The rental costs have recently skyrocketed, even so, you can still find very affordable rents for 2-3 bedroom apartments starting at 500,000 pesos. A studio apartment in this area is actually quite cheap and will cost about 250,000 on upwards depending on the apartment building. This area of the city is tricky, but well worth the overall savings in transportation. Over time this area is slated to become much more touristy making this area is also a great investment opportunity. If you find the right situation, it should be close to Calle 17 through Calle 25 and from Carrera 8 to Carerra 6. This is the best area to live in also.
‘I chose my 1 bedroom, 1 bathroom apartment because it is large, modern and centrally located. It also has an elevator and a 24-hour doorman. For those reasons, and the fact that I live alone, it is more expensive than the average apartment at 600,000 pesos/$207.97′ ~ Anonymous
I pay 220,000 pesos/$76.26 (including utilities and internet) to live in the center of Pereira Colombia, in a bedroom I’m renting in an apartment. I’m pretty happy with it. Its a fair price and great location. ~ Anonymous
We are including this area even though you probably won’t find anything for rent there, not on the Centenary side at least… If you do, jump on it or tell us so that we can. The double-edged sword over here is that you might find a house, but it could be a bit outdated, especially in the kitchen and bathrooms. On the other hand some pretty nice 3-4 or more bedroom houses are here although parking is limited. This area is strata 4 which means your utilities will be much more cost-effective for the amount of space you can find. Great for artists who need a quiet area, or large families. There are some apartments in this area that periodically come available and will cost around 500,000 and up. You will need to drive, take a bus or walk a bit further to get to supermarkets/attractions etc.
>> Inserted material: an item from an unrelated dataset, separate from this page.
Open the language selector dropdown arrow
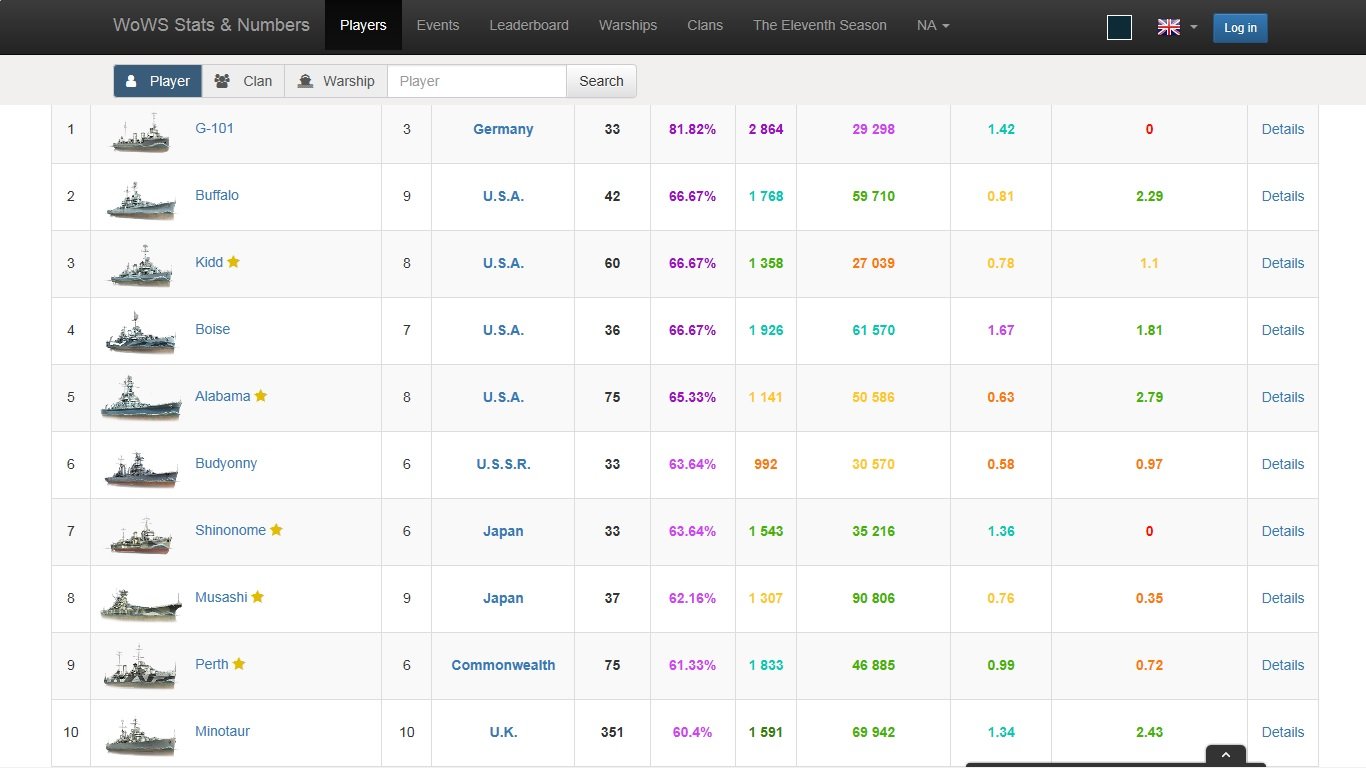 coord(1193,28)
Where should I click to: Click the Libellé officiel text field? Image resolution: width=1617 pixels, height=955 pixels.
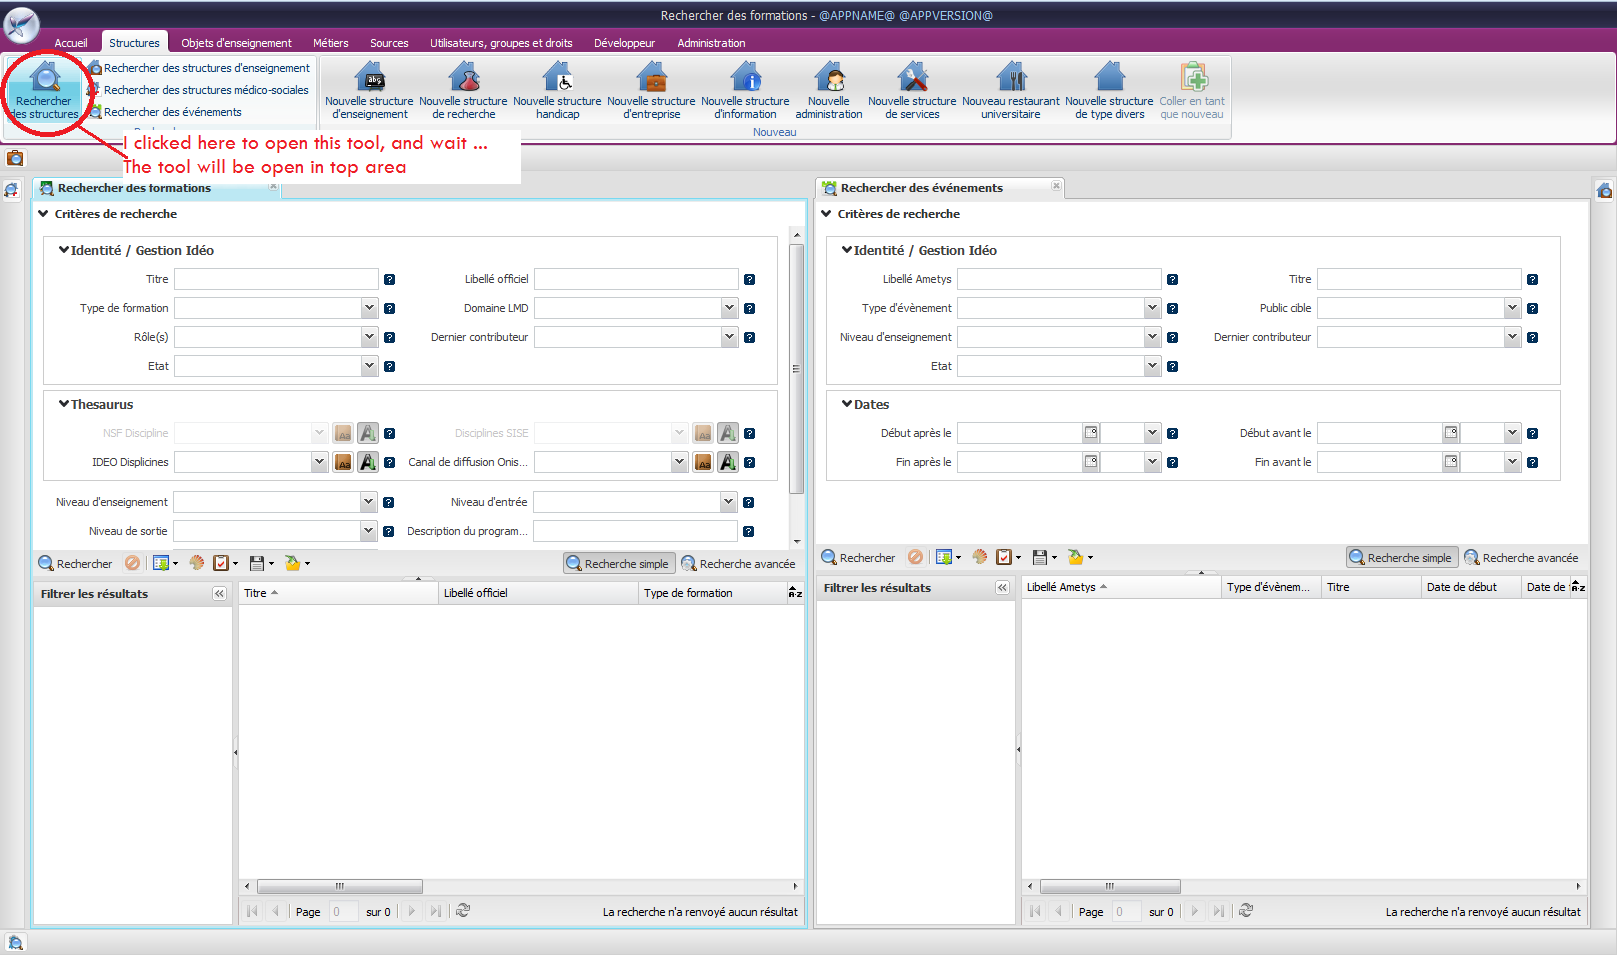click(636, 279)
I pay rent 480, 000 pesos/$166.38 for small house in a good condition , estrato 4 contains 2 reasonable bedrooms and small studio, two bathrooms, two levels, patio, small reception , nices views , safe place, there is vigilantes, 24 hours, I pay 30,000 pesos for that, services are still reasonable, around 150,000 pesos/$52.05 for energy plus water and natural gas. ~ Anonymous
Finding a place to rent can be a bit tricky, but we hope this helps clear up some of the confusion. It should also give a clear picture of what it costs to live in Pereira Colombia, the capital of the coffee region. If you would like to contribute your own statement about what it costs you, we will add it to the list. Also, if you life in a neighborhood that isn’t on the list, feel free to let us know more about it and why you recommend it. You can either comment anonymously below or email us at firstname.lastname@example.org.
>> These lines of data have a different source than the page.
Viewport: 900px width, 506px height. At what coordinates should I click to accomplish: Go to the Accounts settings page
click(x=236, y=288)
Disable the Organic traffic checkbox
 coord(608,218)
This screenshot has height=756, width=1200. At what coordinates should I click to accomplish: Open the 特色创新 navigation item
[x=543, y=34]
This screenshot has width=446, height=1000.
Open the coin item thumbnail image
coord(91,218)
If you are considering buying a property, here is one property we feel has Great Tourism Potential! Click Here
2017 Update: The conditions are pretty much the same for renting as they have been. Medium to difficult. Economic capabilities play a role in this too. Some of the best situations can be found via word of mouth. Demand is particularly high this year. There are many factors playing into the increasing difficulty to rent apartments. Tourism growth, business potential and real estate values are only a few.